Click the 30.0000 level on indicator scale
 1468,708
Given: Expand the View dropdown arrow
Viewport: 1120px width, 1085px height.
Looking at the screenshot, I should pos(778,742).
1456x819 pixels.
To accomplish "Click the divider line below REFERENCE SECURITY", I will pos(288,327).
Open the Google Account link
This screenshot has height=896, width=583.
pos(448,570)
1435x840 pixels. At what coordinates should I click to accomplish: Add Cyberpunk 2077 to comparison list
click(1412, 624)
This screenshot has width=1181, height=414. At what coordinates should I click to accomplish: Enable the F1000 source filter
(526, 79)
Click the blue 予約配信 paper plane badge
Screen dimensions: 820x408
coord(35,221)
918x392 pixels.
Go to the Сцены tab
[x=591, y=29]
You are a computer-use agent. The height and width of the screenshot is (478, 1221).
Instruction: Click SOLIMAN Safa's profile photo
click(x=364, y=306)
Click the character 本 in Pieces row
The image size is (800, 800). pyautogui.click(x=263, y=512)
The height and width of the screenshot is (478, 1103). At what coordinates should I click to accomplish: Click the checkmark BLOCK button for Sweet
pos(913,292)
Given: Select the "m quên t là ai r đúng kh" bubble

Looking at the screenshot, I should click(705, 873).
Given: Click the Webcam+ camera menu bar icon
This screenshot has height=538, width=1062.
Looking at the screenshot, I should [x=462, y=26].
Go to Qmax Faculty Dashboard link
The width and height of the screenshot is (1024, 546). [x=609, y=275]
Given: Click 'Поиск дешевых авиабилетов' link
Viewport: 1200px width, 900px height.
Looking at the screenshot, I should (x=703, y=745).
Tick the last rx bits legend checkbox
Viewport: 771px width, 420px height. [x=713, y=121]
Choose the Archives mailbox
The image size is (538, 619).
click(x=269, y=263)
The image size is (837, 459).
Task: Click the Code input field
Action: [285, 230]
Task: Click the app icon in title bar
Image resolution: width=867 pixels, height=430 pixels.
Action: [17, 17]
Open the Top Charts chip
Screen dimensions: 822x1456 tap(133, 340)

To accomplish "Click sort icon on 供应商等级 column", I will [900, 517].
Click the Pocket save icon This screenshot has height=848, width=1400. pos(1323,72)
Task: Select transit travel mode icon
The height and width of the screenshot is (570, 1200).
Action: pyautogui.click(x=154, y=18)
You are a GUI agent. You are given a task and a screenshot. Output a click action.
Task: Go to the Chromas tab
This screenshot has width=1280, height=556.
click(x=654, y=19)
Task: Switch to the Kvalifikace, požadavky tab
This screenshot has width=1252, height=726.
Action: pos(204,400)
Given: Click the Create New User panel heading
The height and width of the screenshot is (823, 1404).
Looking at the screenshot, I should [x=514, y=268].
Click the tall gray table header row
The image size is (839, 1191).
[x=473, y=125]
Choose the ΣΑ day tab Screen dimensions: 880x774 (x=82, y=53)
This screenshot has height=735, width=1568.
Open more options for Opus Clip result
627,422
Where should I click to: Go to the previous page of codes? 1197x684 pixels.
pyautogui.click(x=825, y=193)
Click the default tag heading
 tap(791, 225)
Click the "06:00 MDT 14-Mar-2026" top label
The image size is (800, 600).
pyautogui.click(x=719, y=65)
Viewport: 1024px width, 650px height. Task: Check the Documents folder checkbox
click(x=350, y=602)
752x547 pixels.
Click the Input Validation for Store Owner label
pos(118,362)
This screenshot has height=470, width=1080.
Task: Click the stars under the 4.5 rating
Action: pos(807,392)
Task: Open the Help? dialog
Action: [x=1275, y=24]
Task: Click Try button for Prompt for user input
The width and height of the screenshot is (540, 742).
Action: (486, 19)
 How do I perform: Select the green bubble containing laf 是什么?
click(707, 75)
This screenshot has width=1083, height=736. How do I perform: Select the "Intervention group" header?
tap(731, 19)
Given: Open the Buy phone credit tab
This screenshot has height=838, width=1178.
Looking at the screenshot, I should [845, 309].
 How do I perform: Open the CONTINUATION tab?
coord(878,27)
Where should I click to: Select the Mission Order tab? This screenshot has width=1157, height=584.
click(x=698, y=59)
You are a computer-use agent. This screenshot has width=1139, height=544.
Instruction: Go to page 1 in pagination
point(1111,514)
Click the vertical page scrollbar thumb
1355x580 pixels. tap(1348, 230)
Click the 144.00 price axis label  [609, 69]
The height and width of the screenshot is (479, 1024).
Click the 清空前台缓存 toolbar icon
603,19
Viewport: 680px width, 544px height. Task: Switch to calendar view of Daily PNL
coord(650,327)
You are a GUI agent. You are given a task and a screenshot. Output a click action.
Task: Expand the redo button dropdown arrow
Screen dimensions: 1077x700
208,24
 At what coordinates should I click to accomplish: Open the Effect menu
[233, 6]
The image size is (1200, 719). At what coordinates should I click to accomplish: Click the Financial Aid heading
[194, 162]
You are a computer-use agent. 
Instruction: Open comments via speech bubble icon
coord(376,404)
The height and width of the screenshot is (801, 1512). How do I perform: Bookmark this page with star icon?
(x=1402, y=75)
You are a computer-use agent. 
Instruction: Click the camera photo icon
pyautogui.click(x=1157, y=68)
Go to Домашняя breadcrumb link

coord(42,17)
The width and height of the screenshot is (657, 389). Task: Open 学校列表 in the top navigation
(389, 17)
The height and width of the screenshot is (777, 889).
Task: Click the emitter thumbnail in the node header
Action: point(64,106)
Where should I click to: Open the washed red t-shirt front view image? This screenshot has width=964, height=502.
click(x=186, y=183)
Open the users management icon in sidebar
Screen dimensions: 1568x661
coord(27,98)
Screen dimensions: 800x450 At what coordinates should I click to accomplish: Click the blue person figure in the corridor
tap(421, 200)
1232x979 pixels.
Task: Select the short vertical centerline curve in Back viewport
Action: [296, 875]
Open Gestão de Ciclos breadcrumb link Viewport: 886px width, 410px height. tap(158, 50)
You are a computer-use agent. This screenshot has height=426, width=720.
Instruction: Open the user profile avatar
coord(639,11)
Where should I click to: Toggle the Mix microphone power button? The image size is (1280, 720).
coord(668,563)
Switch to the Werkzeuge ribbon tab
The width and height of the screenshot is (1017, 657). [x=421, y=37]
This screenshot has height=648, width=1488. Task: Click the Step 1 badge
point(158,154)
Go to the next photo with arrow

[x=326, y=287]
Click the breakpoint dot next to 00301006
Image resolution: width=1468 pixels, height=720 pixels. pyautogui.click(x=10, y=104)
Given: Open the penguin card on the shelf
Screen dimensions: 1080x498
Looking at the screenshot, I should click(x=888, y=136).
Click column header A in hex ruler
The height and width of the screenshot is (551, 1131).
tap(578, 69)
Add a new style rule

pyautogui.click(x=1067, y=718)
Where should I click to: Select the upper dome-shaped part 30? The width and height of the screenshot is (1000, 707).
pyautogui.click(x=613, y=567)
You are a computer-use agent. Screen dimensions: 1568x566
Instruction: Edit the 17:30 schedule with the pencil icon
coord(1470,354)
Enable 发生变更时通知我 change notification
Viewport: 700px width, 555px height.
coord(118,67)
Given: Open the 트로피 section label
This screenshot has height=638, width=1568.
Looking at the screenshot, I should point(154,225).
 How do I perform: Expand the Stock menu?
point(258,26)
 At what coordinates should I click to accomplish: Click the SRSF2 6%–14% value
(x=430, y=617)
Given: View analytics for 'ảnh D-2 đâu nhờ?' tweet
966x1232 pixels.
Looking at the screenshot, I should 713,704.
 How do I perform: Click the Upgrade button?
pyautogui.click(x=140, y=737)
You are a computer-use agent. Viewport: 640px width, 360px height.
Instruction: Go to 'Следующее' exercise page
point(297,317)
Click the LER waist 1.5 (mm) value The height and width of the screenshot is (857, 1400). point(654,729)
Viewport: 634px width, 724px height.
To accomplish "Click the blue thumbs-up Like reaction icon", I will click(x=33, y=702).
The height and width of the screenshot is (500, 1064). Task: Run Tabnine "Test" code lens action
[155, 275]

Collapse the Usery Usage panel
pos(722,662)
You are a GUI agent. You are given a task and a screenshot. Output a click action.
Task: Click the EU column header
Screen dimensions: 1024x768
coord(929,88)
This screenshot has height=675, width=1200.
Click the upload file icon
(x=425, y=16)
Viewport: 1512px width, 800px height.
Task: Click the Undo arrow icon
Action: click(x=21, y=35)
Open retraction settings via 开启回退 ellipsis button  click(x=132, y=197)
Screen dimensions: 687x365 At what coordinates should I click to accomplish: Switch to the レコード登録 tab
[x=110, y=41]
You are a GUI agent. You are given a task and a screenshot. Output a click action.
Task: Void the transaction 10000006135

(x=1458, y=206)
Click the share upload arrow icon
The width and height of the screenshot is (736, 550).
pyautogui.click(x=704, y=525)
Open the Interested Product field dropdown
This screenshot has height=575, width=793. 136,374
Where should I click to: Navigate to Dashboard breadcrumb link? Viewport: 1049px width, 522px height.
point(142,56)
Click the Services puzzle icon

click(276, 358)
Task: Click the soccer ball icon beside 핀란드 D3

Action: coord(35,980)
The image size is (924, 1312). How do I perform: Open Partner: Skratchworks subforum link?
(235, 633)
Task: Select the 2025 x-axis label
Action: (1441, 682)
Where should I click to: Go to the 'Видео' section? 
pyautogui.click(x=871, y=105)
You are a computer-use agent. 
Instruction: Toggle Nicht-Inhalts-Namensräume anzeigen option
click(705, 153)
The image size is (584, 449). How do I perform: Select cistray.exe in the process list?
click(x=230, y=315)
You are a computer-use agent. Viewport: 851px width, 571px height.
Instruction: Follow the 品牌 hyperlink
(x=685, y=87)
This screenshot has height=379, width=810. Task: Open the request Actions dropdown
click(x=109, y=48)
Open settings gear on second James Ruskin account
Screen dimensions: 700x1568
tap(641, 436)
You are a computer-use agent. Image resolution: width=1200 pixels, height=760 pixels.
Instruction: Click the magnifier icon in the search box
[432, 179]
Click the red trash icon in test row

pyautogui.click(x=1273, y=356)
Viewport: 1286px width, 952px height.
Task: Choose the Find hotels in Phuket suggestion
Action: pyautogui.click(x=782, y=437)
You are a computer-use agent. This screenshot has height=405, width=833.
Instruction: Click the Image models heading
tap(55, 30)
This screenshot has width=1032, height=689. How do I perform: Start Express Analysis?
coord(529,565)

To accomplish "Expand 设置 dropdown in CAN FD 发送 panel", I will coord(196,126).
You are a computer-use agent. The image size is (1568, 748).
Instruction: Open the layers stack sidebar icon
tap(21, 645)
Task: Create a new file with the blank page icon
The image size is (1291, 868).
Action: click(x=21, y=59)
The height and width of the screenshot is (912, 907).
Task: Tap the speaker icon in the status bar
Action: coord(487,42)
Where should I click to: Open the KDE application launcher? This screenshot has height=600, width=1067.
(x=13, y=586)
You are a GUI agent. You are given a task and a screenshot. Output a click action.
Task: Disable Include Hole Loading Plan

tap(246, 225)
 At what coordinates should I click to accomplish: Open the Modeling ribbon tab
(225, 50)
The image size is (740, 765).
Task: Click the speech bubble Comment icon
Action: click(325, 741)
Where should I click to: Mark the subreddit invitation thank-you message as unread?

__________

What you need to do →
All lines above from the one holding "The height and width of the screenshot is (478, 1103)." to the one holding "Given: Click the Webcam+ camera menu bar icon", inclusive, are to be copied exactly; no other line is wanted.

Written response →
The height and width of the screenshot is (478, 1103). At what coordinates should I click to accomplish: Click the checkmark BLOCK button for Sweet
pos(913,292)
Given: Select the "m quên t là ai r đúng kh" bubble

Looking at the screenshot, I should click(705, 873).
Given: Click the Webcam+ camera menu bar icon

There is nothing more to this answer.